Ia pun menemukan ide untuk memadukan tas kulit dengan songket sehingga hadir tas yang tak hanya bagus namun juga mengangkat ciri khas karya tenunan asal Sumbar.

"Kita punya kain tradisional saya coba padu padankan ternyata responnya bagus dan positif, akhirnya saya memberanikan diri memproduksi dalam jumlah banyak," kata istri dari Admartin tersebut.

Akhirnya setelah dua tahun memperkenalkan produk pada 2016 produknya mulai dikenal dan mampu menjual 60 sampai 70 tas kulit yang dipadukan dengan songket.

Untuk memproduksi tas Nita memilih membuat di Yogyakarta dengan melibatkan perajin setempat serta tenaga ahli dengan pertimbangan seni lebih tinggi.

"Ada tiga perajin saya di Yogyakarta, termasuk perajin kulit yang bisa menyamak," ujarnya.

Ia pun menjajal produknya dengan mengikuti pameran terbilang besar yakni Indonesia Fashion Week dengan biaya sendiri dan mendapatkan respon yang baik.

Usai pameran tersebut Duck Bag ditawari memasukan produknya di Alun-Alun Grand Indonesia salah satu pusat perbelanjaan terkemuka di ibu kota negara.

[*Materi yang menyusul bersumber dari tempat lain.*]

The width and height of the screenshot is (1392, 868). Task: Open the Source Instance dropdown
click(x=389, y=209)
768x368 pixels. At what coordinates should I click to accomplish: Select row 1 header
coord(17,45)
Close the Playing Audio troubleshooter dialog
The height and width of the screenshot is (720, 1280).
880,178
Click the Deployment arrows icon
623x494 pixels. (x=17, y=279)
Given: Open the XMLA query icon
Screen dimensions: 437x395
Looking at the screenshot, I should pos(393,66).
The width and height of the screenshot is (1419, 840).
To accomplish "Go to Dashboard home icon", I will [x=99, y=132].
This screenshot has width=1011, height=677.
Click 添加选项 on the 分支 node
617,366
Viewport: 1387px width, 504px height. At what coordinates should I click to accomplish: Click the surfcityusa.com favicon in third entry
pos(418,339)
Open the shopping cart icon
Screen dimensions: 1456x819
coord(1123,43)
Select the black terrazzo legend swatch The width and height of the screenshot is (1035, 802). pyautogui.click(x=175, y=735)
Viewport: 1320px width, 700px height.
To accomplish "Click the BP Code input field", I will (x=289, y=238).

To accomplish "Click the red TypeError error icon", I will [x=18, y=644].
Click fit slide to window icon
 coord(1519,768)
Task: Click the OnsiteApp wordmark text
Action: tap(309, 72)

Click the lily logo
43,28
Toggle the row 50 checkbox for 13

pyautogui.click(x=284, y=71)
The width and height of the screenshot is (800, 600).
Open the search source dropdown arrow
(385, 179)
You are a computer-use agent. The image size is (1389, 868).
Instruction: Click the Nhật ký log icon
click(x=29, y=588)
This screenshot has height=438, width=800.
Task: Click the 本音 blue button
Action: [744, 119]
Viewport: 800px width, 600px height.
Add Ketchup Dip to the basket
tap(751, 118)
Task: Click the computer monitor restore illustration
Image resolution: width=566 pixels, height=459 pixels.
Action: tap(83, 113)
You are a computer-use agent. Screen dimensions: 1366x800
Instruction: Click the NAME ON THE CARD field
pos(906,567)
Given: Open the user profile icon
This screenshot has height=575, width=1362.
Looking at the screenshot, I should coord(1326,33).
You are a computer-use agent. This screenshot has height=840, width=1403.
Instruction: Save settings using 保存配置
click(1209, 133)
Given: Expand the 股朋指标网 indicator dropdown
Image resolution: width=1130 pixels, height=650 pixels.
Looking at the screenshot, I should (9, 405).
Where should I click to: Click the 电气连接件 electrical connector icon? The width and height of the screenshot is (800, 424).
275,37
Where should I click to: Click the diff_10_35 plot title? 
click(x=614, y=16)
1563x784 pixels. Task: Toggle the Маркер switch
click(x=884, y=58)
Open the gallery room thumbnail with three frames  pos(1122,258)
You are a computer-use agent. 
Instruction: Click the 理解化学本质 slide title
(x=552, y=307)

Tak hanya itu ia pun mencoba membawa produknya ke Bali dan mendapatkan respon yang cukup baik.

Duck Bag pun berkesempatan menjadi salah satu UKM binaan BNI dan dibawa serta dalam Inacraft 2019 yaitu festival produk kerajinan paling bergengsi di Tanah Air karena juga diikuti peserta dari luar negeri.

Terkait pilihan merek Duck Bag ia mengemukakan ada filosofi dibalik nama yaitu bebek yang identik dengan Minang karena ada kuliner itiak lado hijau dan ada ukiran bernama itiak pulang patang.

"Saya mengambil bebek karena tidak bisa berjalan sendiri, saya ingin merangkul perajin dan UKM lain untuk bersama-sama mengenalkan produk," kata dia.

Misalnya ia bekerja sama dengan perajin kulit hingga songket untuk maju bersama-sama mengembangkan usaha.

"Kalau di Sumbar saya bekerja sama dengan perajin songket Pandai Sikek, di Jawa perajin kulit, jadi tidak berjalan sendiri" katanya.

Dengan filosofi itu Duck Bag tidak memiliki workshop di Padang dan untuk produksi dipusatkan di Yogyakarta lewat sinergi tadi.

Jika sesama UKM menyatu, saling mengisi saya ambil produknya seperti songket dan kulit serta saya juga bisa mendapatkan pemasukan, katanya.

Saat ini pemasaran duck bag lebih terfokus secara lisan karena Nita mengaku belum siap memasarkan dalam skala lebih luas.

Apalagi pembuatan tas butuh seni yang tinggi dan waktu cukup lama mengingat produknya berjenis premium yang membidik para sosialita sebagai pasar.

Satu tas itu bisa pengerjaan lima hari dengan harga paling murah mulai dari Rp1,5 juta dan tertinggi dibanderol Rp3,5 juta.

"Pasarnya cukup bagus, ibu-ibu sekarang kalau sudah pakai tas ingin kekinian, kalau sudah punya duck bag ingin nambah koleksi baru," katanya lagi.

Untuk menjaga ekslusif produk, satu model tas paling banyak diproduksi hanya empat saja dengan warna yang berbeda.
Tas dengan lapisan songket Minang karya Nita Nilam Sari. (Antara/Ikhwan Wahyudi)

Terkait kendala yang dihadapi Nita mengemukakan ia sulit mendapatkan bahan songket karena memilih menggunakan songket berkualitas memakai benang makobarek dengan motif lama.

Agar produknya tidak pasaran ia pun rela berburu songket dengan motif lawas sehingga produknya benar-benar autentik.

Kalau kulit ia biasanya mengambil dari Magetan bekerja sama dengan perajin untuk diolah dan disamak sendiri.

Kini paling sedikit ia memproduksi paling kurang 30 tas yang sebagiannya merupakan pesanan konsumen.

Untuk pemasaran kendala yang dihadapi adalah bagaimana mengedukasi kalangan masyarakat yang masih berorientasi pada tas merek luar.

"Produk anak negeri tidak kalah kualitasnya dibandingkan luar negeri lho," katanya.

Kemudian kendala lain adalah pada waktu tertentu kulit kosong karena harus berebut dengan perajin lainnya dan orang yang benar-benar ahli dalam pewarnaan juga terbatas.

Berkat kreativitasnya duck bag pun mulai dikenal di luar negeri apalagi di pasarkan di alun-alun Grand Indonesia yang juga kerap dikunjungi wisatawan asing.

"Ada permintaan dari Paris, Singapura bahkan ada juga dari Belgia namun saya belum sanggupi karena khawatir kualitas produk turun," katanya.

Kini Nita bercita-cita memiliki pabrik kulit yang menunjang produksinya sehingga bisa memproduksi dengan jumlah lebih banyak.